# Able to take college classes?



## NitroTurkey (Apr 12, 2011)

Did any of you guys manage to take college courses during your apprenticeship? I'm hoping to get accepted for apprenticeship, playing the waiting game for an interview currently. I've already passed the aptitude test, but I would still like to progress beyond my current "Intermediate Algebra" comprehension. 

I could take a night-class of course, one that starts around 7:00 PM so I wouldn't have to worry so much about working late. I imagine it would be uncommon working late enough that I would miss out, but my concern is being put on a project out of town and having the money on the class wasted when I can't show up. There are online classes, but the ones offered by my local community college still require you to take exams in person ( perhaps this would work if you can take them on the weekend ). Maybe there are some accredited colleges that let you do it all online?

Since my local requires you to change contractors several times during apprenticeship, I feel like by the time I got a "feel" for a contractor and if they might keep me working locally it would be time to move on to another.

My reason for wanting to push on in math is that I want to see if I have the capacity for higher level courses, before I decide if I want to pursue a degree. I have interviewed for the apprenticeship once already and was turned down, my local requires proof of 1000hrs electrical related experience to re-interview , which I provided and am waiting to hear back on. I badly want the apprenticeship, so I don't intend to ask my question to them and bring them any doubts.


----------



## HARRY304E (Sep 15, 2010)

NitroTurkey said:


> Did any of you guys manage to take college courses during your apprenticeship? I'm hoping to get accepted for apprenticeship, playing the waiting game for an interview currently. I've already passed the aptitude test, but I would still like to progress beyond my current "Intermediate Algebra" comprehension.
> 
> I could take a night-class of course, one that starts around 7:00 PM so I wouldn't have to worry so much about working late. I imagine it would be uncommon working late enough that I would miss out, but my concern is being put on a project out of town and having the money on the class wasted when I can't show up. There are online classes, but the ones offered by my local community college still require you to take exams in person ( perhaps this would work if you can take them on the weekend ). Maybe there are some accredited colleges that let you do it all online?
> 
> ...


If you can go at night then go for it.:thumbsup:


----------



## henderson14 (Oct 23, 2010)

You can usually get a percentage refund if you had to cancel your course. Have you taken the SAT or ACT? That will give you a better idea of your "capacity" for higher courses.


----------



## sopranocaponyc (Nov 24, 2008)

NitroTurkey said:


> Did any of you guys manage to take college courses during your apprenticeship? I'm hoping to get accepted for apprenticeship, playing the waiting game for an interview currently. I've already passed the aptitude test, but I would still like to progress beyond my current "Intermediate Algebra" comprehension.

> **Record extracts**:

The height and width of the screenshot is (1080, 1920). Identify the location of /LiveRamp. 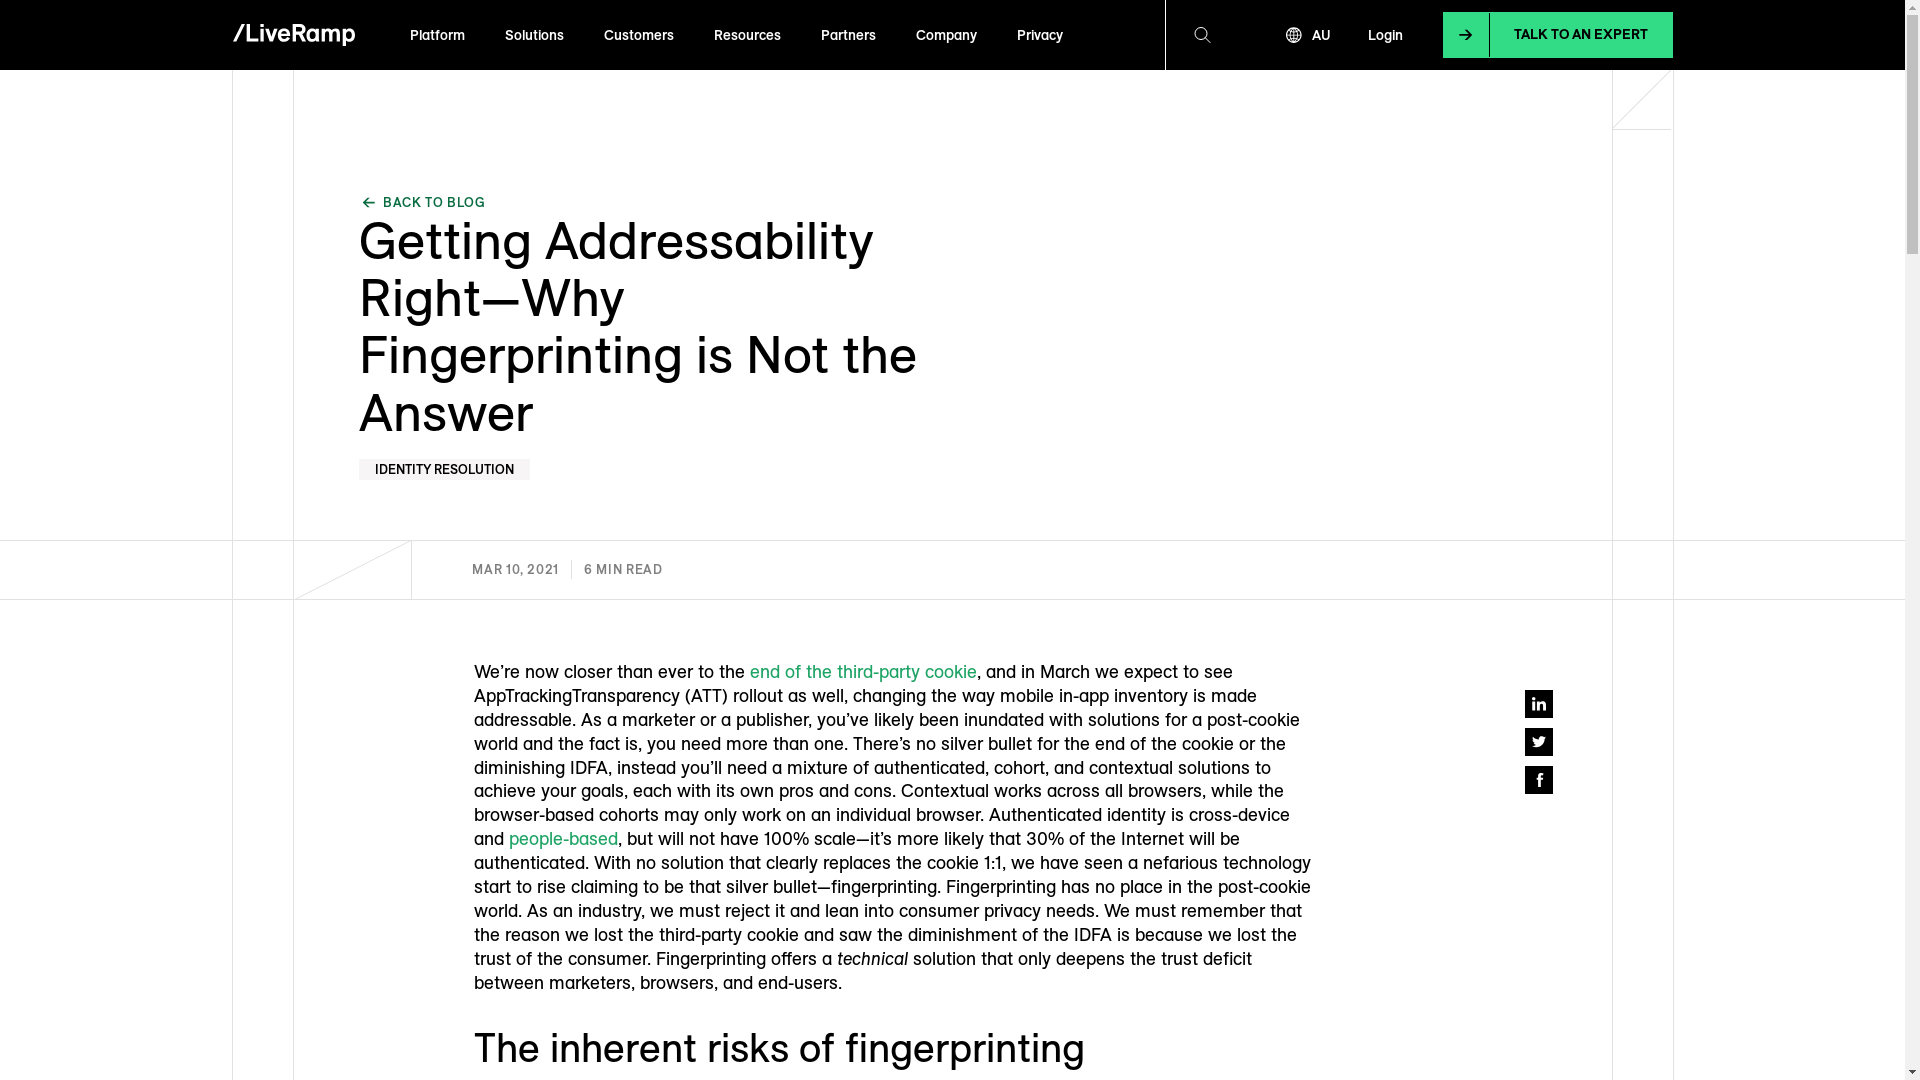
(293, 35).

* * *

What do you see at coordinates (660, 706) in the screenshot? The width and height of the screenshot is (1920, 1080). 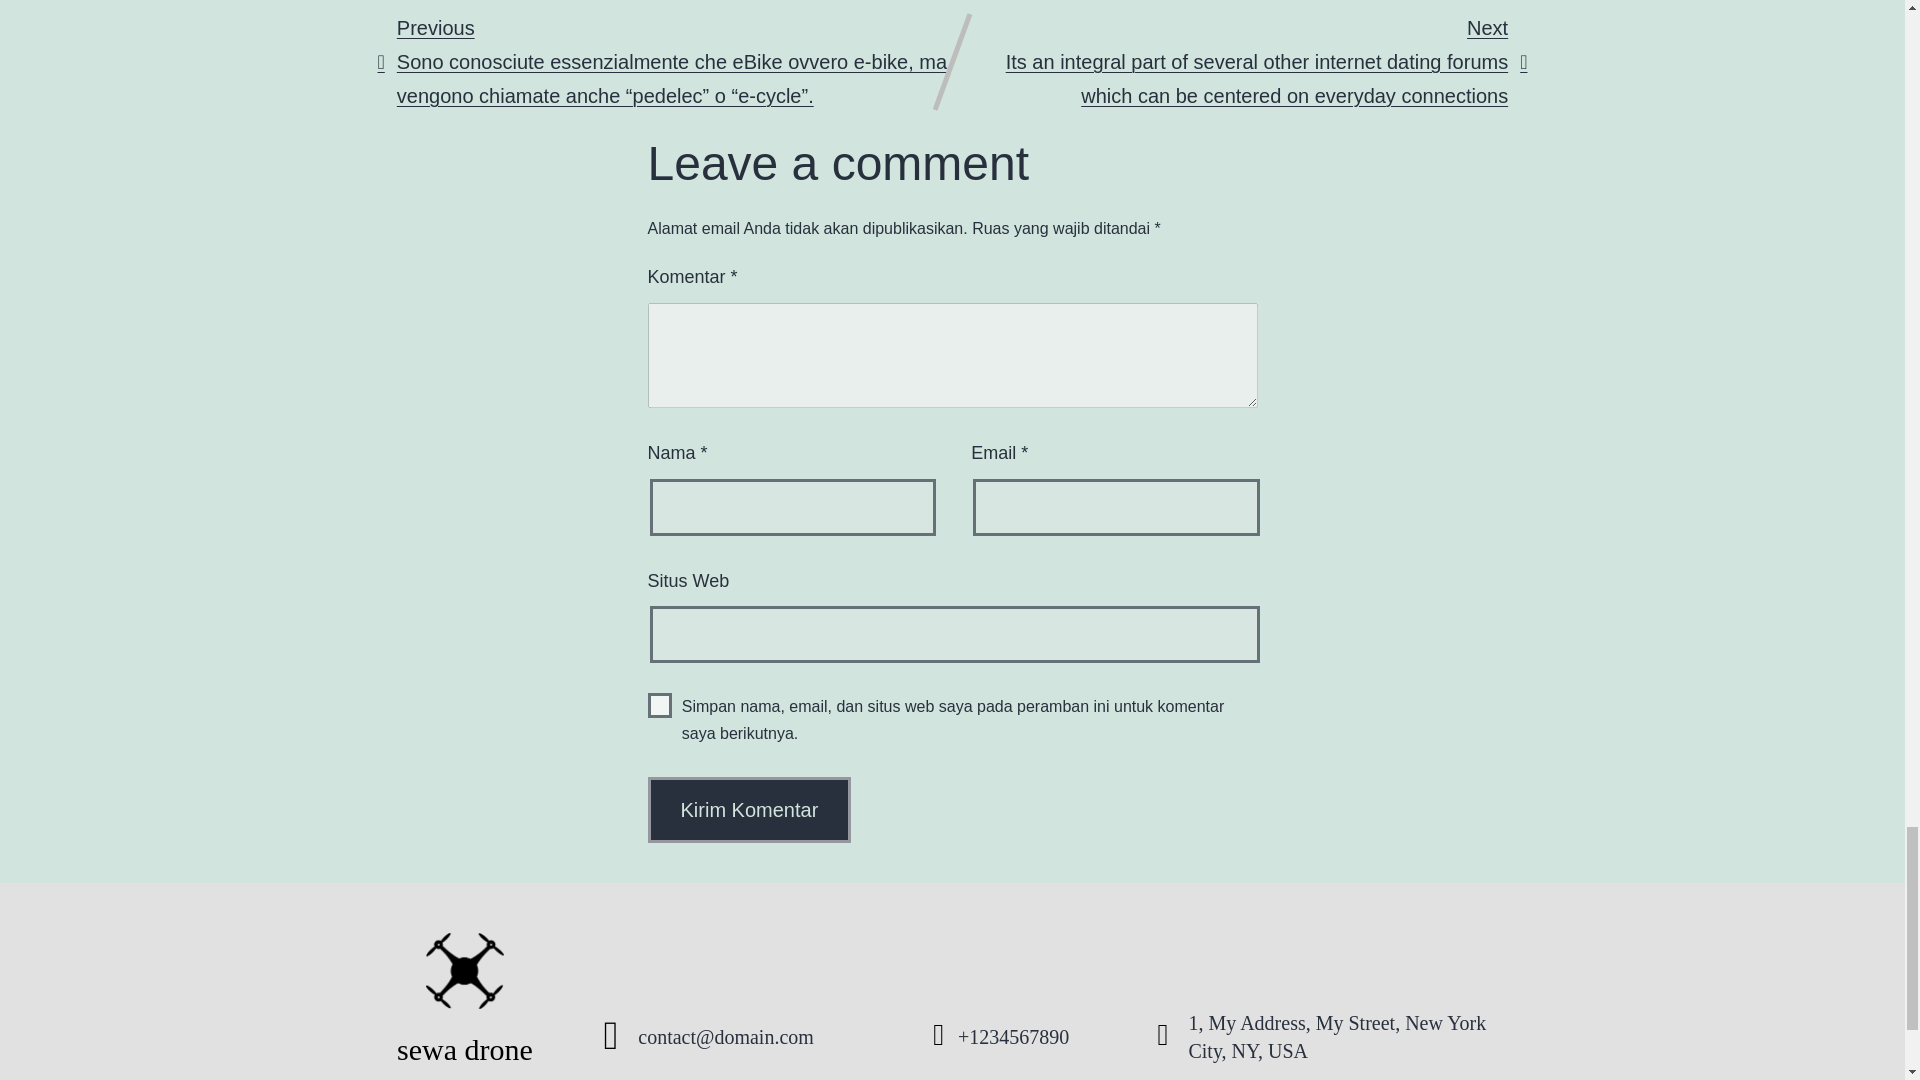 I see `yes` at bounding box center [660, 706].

> **Work to do**:
**a)** Please answer these questions from the forum thread on college classes during an apprenticeship:
(i) What does NitroTurkey's local require as proof before a re-interview?
(ii) Around what time would the night class NitroTurkey mentions start?
(iii) Which two tests does henderson14 ask about?
**b)** Carry the forum thread on college classes during an apprenticeship forward from its last shown line.
The rows were taken from a separate source, not from the forum thread on college classes during an apprenticeship.

> **In response**:
**a)**
(i) Proof of 1000 hours of electrical related experience.
(ii) Around 7:00 PM.
(iii) The SAT and the ACT.

**b)**
> 
> I could take a night-class of course, one that starts around 7:00 PM so I wouldn't have to worry so much about working late. I imagine it would be uncommon working late enough that I would miss out, but my concern is being put on a project out of town and having the money on the class wasted when I can't show up. There are online classes, but the ones offered by my local community college still require you to take exams in person ( perhaps this would work if you can take them on the weekend ). Maybe there are some accredited colleges that let you do it all online?
> 
> ...


I don't know how it is around the country, but here in NYC and for Local 3 IBEW. The on the job training and school are tied together. which means you work at a min 35 hours and do school 2 nights a week, whether that's on a MOn/Wed or tues/ Thur. School is broken into two parts, Electrical theory from I think 4pm-630pm and then a college class from 645pm-8pm. While you are an apprentice the job site on the days you have school make sure you leave by a certain time to get to the school. Most start times are 730am-230pm, or 745am-245pm.


----------



## henderson14 (Oct 23, 2010)

sopranocaponyc said:


> I don't know how it is around the country, but here in NYC and for Local 3 IBEW. The on the job training and school are tied together. which means you work at a min 35 hours and do school 2 nights a week, whether that's on a MOn/Wed or tues/ Thur. School is broken into two parts, Electrical theory from I think 4pm-630pm and then a college class from 645pm-8pm. While you are an apprentice the job site on the days you have school make sure you leave by a certain time to get to the school. Most start times are 730am-230pm, or 745am-245pm.


He said college courses Einstein


----------



## sopranocaponyc (Nov 24, 2008)

henderson14 said:


> He said college courses Einstein


LoL, my bad well yeah you can still take college courses on your own time. I have a semester left to get my associates at QCC here in NYC and I plan on going FT at qcc and do the unions school two nights a week. This is if I don't start work right away. if I start work right away in Jan, I plan on working with the union, go to qcc PT(this way I get my F-aid and loan $$) and do the unions school. It may seem like a lot, but I've come so far not to finish for my associates in liberal arts , and cause I have 64 or more credits through CUNY when I get into the program I'll be going for my bachelors. So yes you can take college course as long as it doesn't interfere with work, if you work say 730-230pm take class that start at 4pm or later to give your self more time!


----------



## Tec (Nov 26, 2012)

sopranocaponyc reminds me of a mix between "The Situation" and Shockdoc.


----------



## icefalkon (Dec 16, 2007)

Tec said:


> sopranocaponyc reminds me of a mix between "The Situation" and Shockdoc.


 
HA! Awww leave him alone! He's just enthusiastic. 

Many of the instructors I know and have taught with around the country have helped Apprentices out with taking college classes. You should speak to your Apprentice Director and see what he has to say.

What soprano was trying to say is...here in NYC part of our Apprenticeship is that the candidate takes college classes throught his time. On top of that, after achieving your Associates...you can go on for your BA and further if you wish. Every member is given $20K and their spouse $10K to continue their education. 

It's good that your Local rotates you around, trust me on that. Make the most of it and make as many connections as you can. 

As for taking classes...again...speak to your Apprentice Director or Assistant Training Director and let him know you're interested in furthering your education. Believe me, it's nothing that they've not heard before...and it's something to endeavor for. 

Good luck.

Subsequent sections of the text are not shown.